Your assignment: Decide whether each statement agrees with the passage below about Nicol, and back each yes or no with the passage's exact words: (a) Nicol was born in New Zealand. (b) Dunedin supplied more signatures to the three pro-suffrage parliamentary petitions than any other part of the country. (c) Nicol's father worked as a gardener.

Nicol was born in Edinburgh, Midlothian, Scotland, in 1854 but immigrated to New Zealand with her family at age two. She was one of ten children of Margaret (born Cairns Smith) and David Nicol. Her father was a gardener who prospered in New Zealand. She was a teetotaller and committed Presbyterian. She taught in a Sunday School, and her work with the poor exposed her to the ills of alcohol, and she became a committed prohibitionist and member of the temperance movement.

It was through her association with the New Zealand branch of the Women's Christian Temperance Union that Nicol became involved in the struggle for women's suffrage in New Zealand. She became one of the pioneering leaders of the suffrage movement in Dunedin, which was New Zealand's largest city at the time. Along with Marion Hatton and Harriet Morison, Nicol established the Women's Franchise League; the alcohol lobby in Dunedin was particularly strong, and the three decided that a pro-suffrage organisation outside the temperance movement would be more effective. Through their efforts, Dunedin contributed more signatures to the three pro-suffrage parliamentary petitions than any other part of the country. She is one of six suffragists memorialised in the Kate Sheppard National Memorial, a sculpture located on the banks of the Avon River in Christchurch.

Nicol died on 22 November 1932 in Dunedin, New Zealand.

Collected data
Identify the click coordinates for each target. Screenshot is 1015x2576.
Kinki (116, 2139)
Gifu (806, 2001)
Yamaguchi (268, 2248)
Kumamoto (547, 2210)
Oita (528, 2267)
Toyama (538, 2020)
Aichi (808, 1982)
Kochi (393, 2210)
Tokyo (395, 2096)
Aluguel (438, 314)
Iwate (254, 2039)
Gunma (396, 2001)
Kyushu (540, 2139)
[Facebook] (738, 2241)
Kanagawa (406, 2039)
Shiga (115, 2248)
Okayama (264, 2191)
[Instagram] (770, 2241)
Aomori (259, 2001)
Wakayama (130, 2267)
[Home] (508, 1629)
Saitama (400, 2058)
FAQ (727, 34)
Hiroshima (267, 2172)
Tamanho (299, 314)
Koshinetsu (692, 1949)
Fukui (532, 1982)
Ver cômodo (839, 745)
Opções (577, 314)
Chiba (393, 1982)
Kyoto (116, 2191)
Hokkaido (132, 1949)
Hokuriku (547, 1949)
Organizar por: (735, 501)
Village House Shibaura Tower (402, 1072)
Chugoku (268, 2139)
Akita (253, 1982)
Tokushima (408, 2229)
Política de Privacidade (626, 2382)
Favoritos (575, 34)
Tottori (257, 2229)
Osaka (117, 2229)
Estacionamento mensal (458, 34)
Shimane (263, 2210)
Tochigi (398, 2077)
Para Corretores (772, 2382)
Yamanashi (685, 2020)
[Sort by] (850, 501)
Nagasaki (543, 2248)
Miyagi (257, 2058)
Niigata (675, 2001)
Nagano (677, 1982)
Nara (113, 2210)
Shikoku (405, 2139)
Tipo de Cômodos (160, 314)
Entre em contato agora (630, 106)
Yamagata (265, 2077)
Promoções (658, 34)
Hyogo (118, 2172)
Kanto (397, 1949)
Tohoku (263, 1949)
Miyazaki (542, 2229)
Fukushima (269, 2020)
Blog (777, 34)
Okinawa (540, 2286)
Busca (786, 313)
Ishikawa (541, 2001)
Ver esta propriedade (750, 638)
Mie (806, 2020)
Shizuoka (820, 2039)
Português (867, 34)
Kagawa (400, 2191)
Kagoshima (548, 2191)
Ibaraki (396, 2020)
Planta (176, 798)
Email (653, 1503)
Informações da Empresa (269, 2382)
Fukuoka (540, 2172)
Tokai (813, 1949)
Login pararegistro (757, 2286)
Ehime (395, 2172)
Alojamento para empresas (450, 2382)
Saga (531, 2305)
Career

Exercise result:
(a) No: "Nicol was born in Edinburgh, Midlothian, Scotland, in 1854 but immigrated to New Zealand with her family at age two."
(b) Yes: "Dunedin contributed more signatures to the three pro-suffrage parliamentary petitions than any other part of the country."
(c) Yes: "Her father was a gardener who prospered in New Zealand."